RECORD EXTRACTS
########################################

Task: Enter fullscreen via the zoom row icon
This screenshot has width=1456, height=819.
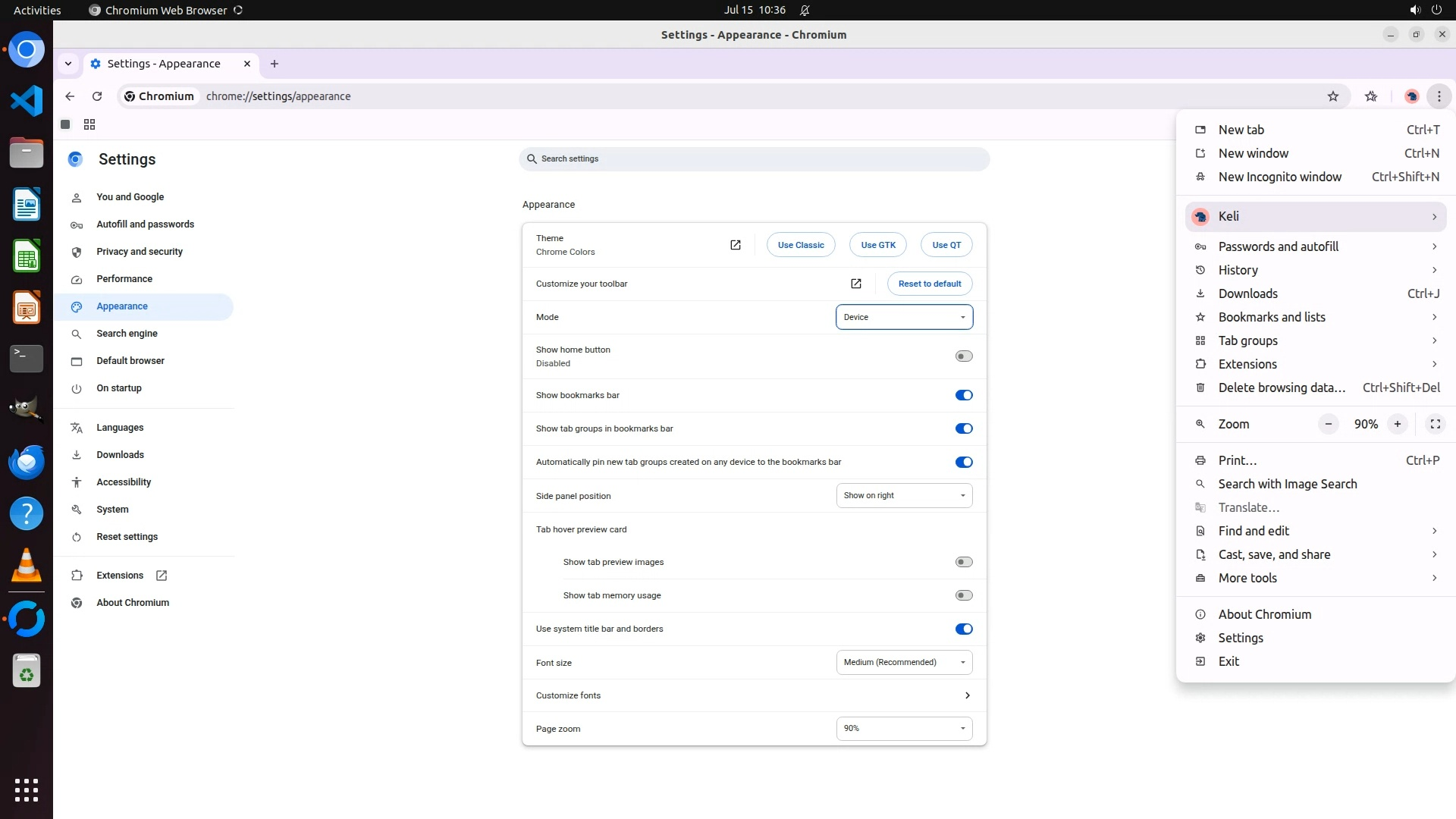Action: [1435, 424]
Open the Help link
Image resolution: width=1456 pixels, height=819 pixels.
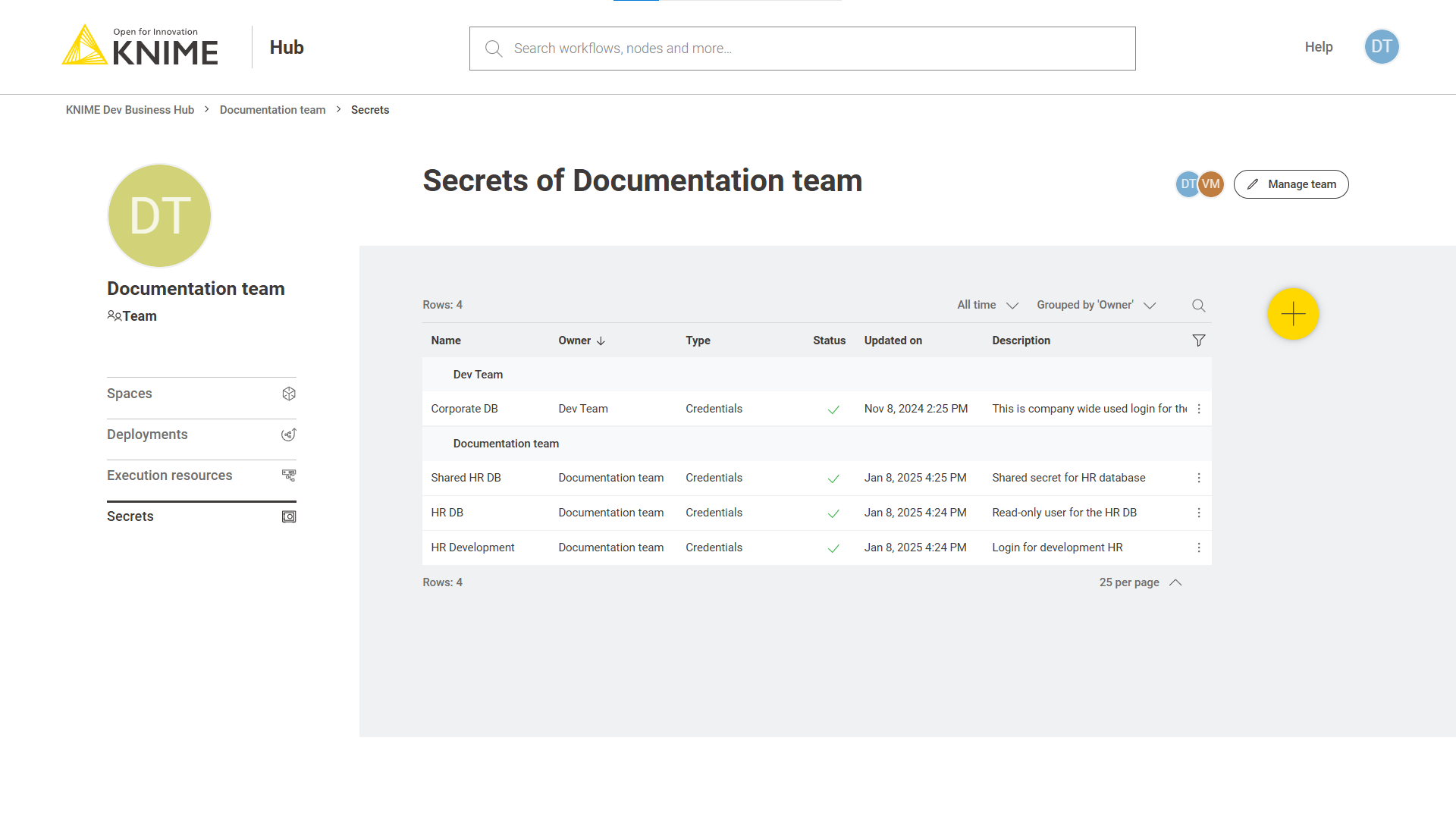coord(1318,47)
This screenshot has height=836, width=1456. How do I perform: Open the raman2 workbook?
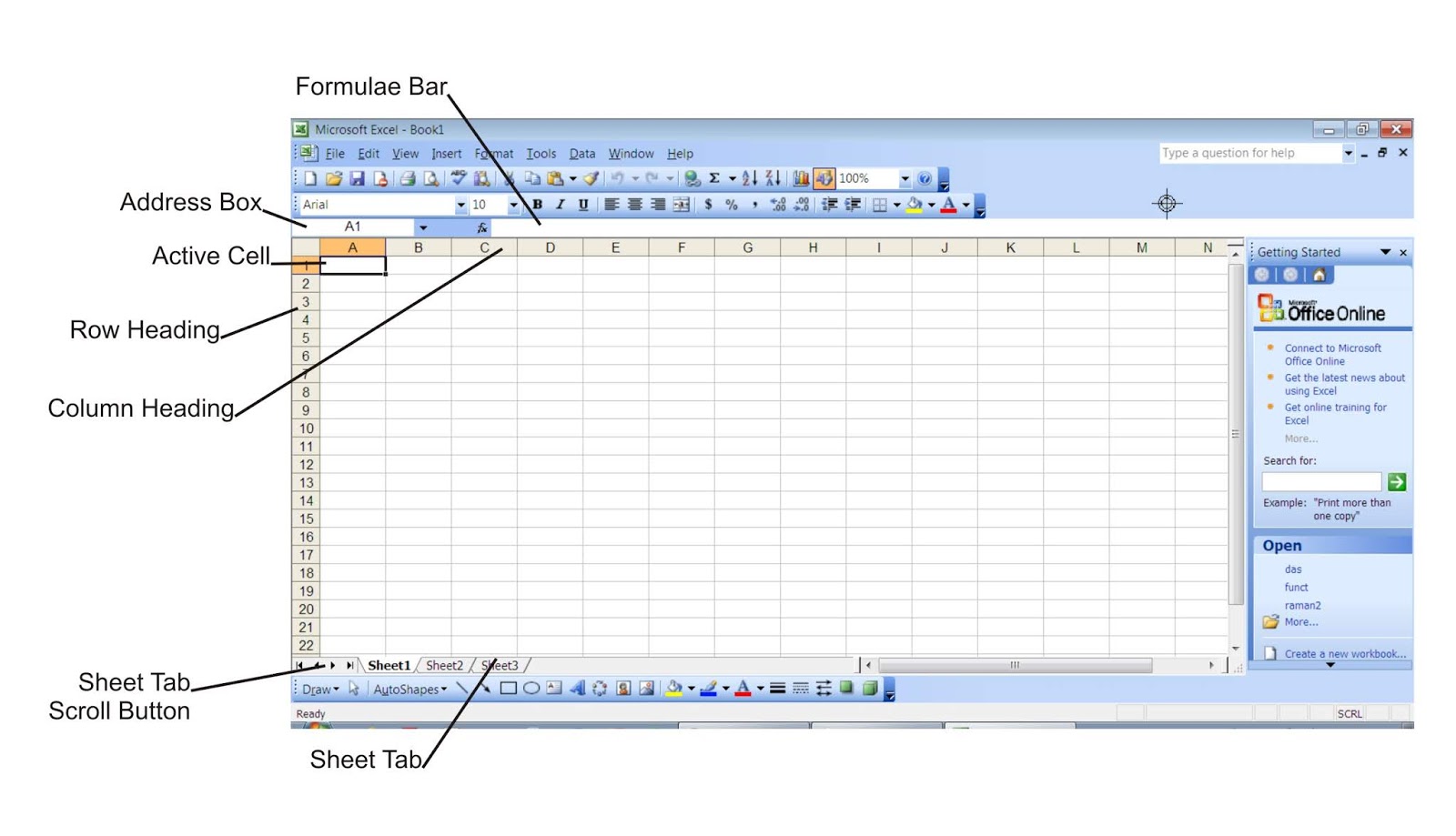click(1302, 605)
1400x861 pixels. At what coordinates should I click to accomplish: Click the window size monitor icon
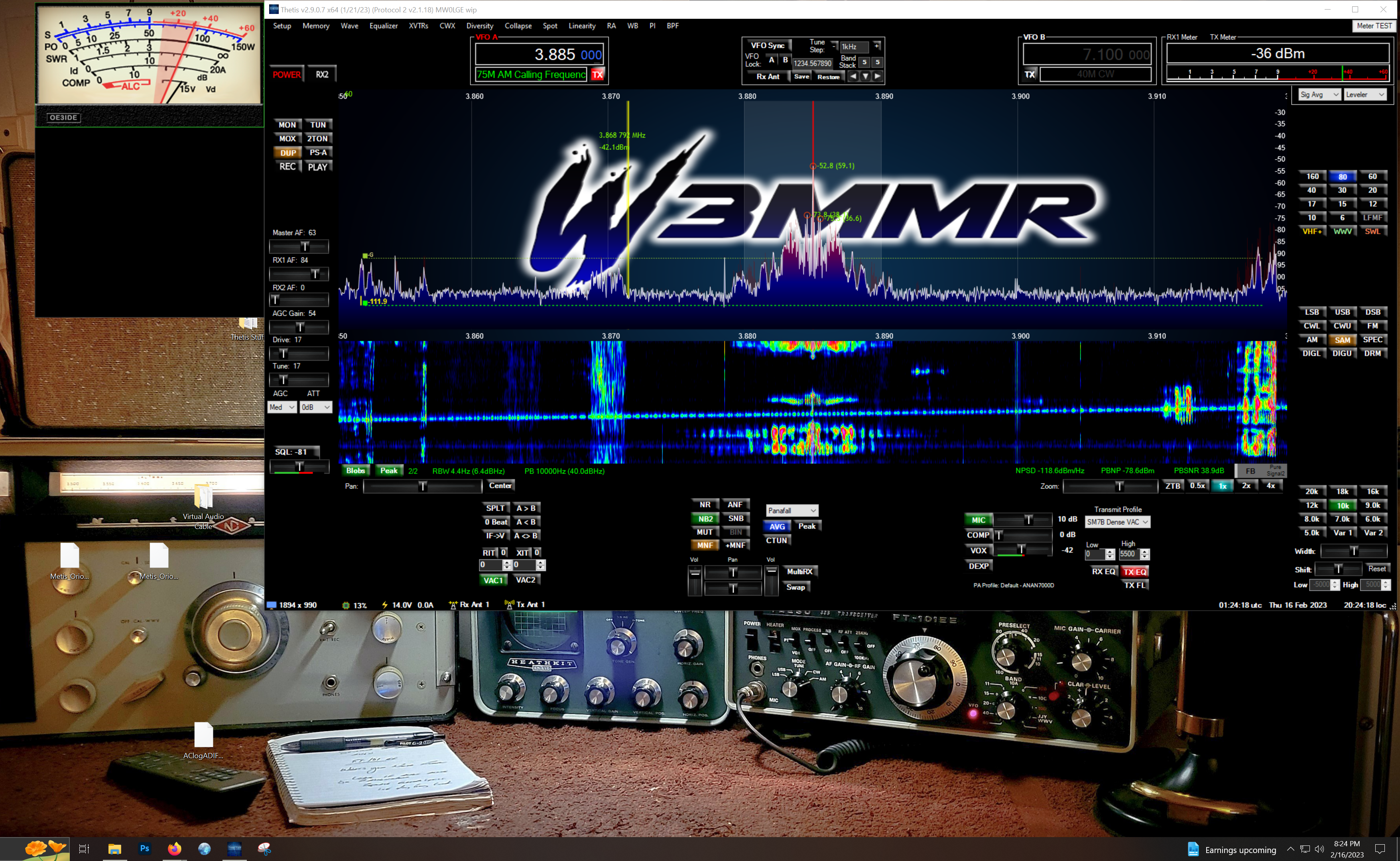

########################################

WHAT IS BEING ASKED
All of the data should be returned word for word, with each picture left out.

TASK ANSWER
Task: Enter fullscreen via the zoom row icon
This screenshot has width=1456, height=819.
Action: [1435, 424]
Open the Help link
Image resolution: width=1456 pixels, height=819 pixels.
coord(1318,47)
This screenshot has height=836, width=1456. How do I perform: Open the raman2 workbook?
click(1302, 605)
1400x861 pixels. At what coordinates should I click to accomplish: Click the window size monitor icon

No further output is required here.